DATASET ENTRIES »
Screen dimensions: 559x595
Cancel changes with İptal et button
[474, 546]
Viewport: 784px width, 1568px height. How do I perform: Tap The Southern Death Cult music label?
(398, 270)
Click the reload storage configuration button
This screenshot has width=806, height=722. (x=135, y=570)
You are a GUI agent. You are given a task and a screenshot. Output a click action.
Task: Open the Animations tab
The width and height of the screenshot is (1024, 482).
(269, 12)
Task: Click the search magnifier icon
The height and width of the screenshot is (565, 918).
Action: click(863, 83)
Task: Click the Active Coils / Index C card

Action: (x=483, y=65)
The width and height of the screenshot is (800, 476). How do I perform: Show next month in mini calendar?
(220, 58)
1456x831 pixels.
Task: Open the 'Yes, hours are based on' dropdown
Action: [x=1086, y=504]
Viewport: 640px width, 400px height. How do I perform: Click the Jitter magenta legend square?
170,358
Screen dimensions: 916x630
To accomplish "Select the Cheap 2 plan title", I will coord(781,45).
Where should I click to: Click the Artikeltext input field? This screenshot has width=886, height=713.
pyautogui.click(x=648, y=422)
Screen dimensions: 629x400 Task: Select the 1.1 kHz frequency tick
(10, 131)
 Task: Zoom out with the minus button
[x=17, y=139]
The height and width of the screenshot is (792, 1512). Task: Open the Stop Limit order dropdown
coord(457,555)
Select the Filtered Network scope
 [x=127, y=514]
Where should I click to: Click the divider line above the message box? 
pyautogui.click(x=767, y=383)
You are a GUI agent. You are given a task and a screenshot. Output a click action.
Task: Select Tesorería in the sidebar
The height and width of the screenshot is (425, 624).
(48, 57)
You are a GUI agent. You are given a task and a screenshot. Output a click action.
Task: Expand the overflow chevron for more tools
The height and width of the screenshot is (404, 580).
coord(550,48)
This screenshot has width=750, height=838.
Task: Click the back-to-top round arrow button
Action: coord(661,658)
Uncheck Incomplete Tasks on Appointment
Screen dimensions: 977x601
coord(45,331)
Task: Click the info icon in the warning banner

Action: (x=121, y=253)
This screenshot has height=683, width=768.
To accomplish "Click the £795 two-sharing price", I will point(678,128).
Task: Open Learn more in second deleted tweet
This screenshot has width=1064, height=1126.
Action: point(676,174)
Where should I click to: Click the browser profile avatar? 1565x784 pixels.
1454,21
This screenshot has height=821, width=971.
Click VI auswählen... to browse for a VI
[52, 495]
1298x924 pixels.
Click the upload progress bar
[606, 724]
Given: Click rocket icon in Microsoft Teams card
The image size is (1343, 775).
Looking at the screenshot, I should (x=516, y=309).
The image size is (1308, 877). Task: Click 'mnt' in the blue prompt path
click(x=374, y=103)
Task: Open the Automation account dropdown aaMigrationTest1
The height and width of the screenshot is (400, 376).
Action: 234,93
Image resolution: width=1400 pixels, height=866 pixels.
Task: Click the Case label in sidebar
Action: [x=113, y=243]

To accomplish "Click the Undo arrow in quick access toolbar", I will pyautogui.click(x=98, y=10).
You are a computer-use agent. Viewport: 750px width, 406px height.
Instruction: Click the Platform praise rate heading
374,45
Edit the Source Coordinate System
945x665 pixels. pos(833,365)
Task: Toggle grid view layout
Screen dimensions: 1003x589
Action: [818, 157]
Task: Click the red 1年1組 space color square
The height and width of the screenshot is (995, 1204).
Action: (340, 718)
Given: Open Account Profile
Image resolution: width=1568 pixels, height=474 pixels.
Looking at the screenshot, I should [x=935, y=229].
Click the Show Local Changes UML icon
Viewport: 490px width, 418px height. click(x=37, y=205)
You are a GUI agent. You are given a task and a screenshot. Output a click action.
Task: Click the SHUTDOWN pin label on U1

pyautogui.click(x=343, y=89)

EXERCISE REQUIREMENTS » Can you put every line of the records above into a JSON list of strings, with one string per line and blank lines left out?

CORRECT ANSWER »
[
  "Screen dimensions: 559x595",
  "Cancel changes with İptal et button",
  "[474, 546]",
  "Viewport: 784px width, 1568px height. How do I perform: Tap The Southern Death Cult music label?",
  "(398, 270)",
  "Click the reload storage configuration button",
  "This screenshot has width=806, height=722. (x=135, y=570)",
  "You are a GUI agent. You are given a task and a screenshot. Output a click action.",
  "Task: Open the Animations tab",
  "The width and height of the screenshot is (1024, 482).",
  "(269, 12)",
  "Task: Click the search magnifier icon",
  "The height and width of the screenshot is (565, 918).",
  "Action: click(863, 83)",
  "Task: Click the Active Coils / Index C card",
  "Action: (x=483, y=65)",
  "The width and height of the screenshot is (800, 476). How do I perform: Show next month in mini calendar?",
  "(220, 58)",
  "1456x831 pixels.",
  "Task: Open the 'Yes, hours are based on' dropdown",
  "Action: [x=1086, y=504]",
  "Viewport: 640px width, 400px height. How do I perform: Click the Jitter magenta legend square?",
  "170,358",
  "Screen dimensions: 916x630",
  "To accomplish \"Select the Cheap 2 plan title\", I will coord(781,45).",
  "Where should I click to: Click the Artikeltext input field? This screenshot has width=886, height=713.",
  "pyautogui.click(x=648, y=422)",
  "Screen dimensions: 629x400 Task: Select the 1.1 kHz frequency tick",
  "(10, 131)",
  " Task: Zoom out with the minus button",
  "[x=17, y=139]",
  "The height and width of the screenshot is (792, 1512). Task: Open the Stop Limit order dropdown",
  "coord(457,555)",
  "Select the Filtered Network scope",
  " [x=127, y=514]",
  "Where should I click to: Click the divider line above the message box? ",
  "pyautogui.click(x=767, y=383)",
  "You are a GUI agent. You are given a task and a screenshot. Output a click action.",
  "Task: Select Tesorería in the sidebar",
  "The height and width of the screenshot is (425, 624).",
  "(48, 57)",
  "You are a GUI agent. You are given a task and a screenshot. Output a click action.",
  "Task: Expand the overflow chevron for more tools",
  "The height and width of the screenshot is (404, 580).",
  "coord(550,48)",
  "This screenshot has width=750, height=838.",
  "Task: Click the back-to-top round arrow button",
  "Action: coord(661,658)",
  "Uncheck Incomplete Tasks on Appointment",
  "Screen dimensions: 977x601",
  "coord(45,331)",
  "Task: Click the info icon in the warning banner",
  "Action: (x=121, y=253)",
  "This screenshot has height=683, width=768.",
  "To accomplish \"Click the £795 two-sharing price\", I will point(678,128).",
  "Task: Open Learn more in second deleted tweet",
  "This screenshot has width=1064, height=1126.",
  "Action: point(676,174)",
  "Where should I click to: Click the browser profile avatar? 1565x784 pixels.",
  "1454,21",
  "This screenshot has height=821, width=971.",
  "Click VI auswählen... to browse for a VI",
  "[52, 495]",
  "1298x924 pixels.",
  "Click the upload progress bar",
  "[606, 724]",
  "Given: Click rocket icon in Microsoft Teams card",
  "The image size is (1343, 775).",
  "Looking at the screenshot, I should (x=516, y=309).",
  "The image size is (1308, 877). Task: Click 'mnt' in the blue prompt path",
  "click(x=374, y=103)",
  "Task: Open the Automation account dropdown aaMigrationTest1",
  "The height and width of the screenshot is (400, 376).",
  "Action: 234,93",
  "Image resolution: width=1400 pixels, height=866 pixels.",
  "Task: Click the Case label in sidebar",
  "Action: [x=113, y=243]",
  "To accomplish \"Click the Undo arrow in quick access toolbar\", I will pyautogui.click(x=98, y=10).",
  "You are a computer-use agent. Viewport: 750px width, 406px height.",
  "Instruction: Click the Platform praise rate heading",
  "374,45",
  "Edit the Source Coordinate System",
  "945x665 pixels. pos(833,365)",
  "Task: Toggle grid view layout",
  "Screen dimensions: 1003x589",
  "Action: [818, 157]",
  "Task: Click the red 1年1組 space color square",
  "The height and width of the screenshot is (995, 1204).",
  "Action: (340, 718)",
  "Given: Open Account Profile",
  "Image resolution: width=1568 pixels, height=474 pixels.",
  "Looking at the screenshot, I should [x=935, y=229].",
  "Click the Show Local Changes UML icon",
  "Viewport: 490px width, 418px height. click(x=37, y=205)",
  "You are a GUI agent. You are given a task and a screenshot. Output a click action.",
  "Task: Click the SHUTDOWN pin label on U1",
  "pyautogui.click(x=343, y=89)"
]